* _Problem details_
Nothing outside the stretch is wanted. Repeat exactly the lines of the listing below from the one that contains "Task: Click the Windows platform tag" through the one that contains "Image resolution: width=1395", both ends included.

* _Source data_

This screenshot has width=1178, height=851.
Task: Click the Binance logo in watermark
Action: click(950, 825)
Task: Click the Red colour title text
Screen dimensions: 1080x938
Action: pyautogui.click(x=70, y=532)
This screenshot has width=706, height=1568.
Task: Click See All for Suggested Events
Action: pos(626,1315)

...

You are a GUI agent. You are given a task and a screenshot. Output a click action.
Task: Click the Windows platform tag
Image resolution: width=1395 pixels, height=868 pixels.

* * *

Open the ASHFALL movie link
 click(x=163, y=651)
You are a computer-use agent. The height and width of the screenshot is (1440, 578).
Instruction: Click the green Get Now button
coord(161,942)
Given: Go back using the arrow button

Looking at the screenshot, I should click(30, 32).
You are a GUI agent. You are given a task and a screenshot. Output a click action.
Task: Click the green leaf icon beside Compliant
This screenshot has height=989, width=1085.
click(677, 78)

* _Response area_
Task: Click the Windows platform tag
Image resolution: width=1395 pixels, height=868 pixels.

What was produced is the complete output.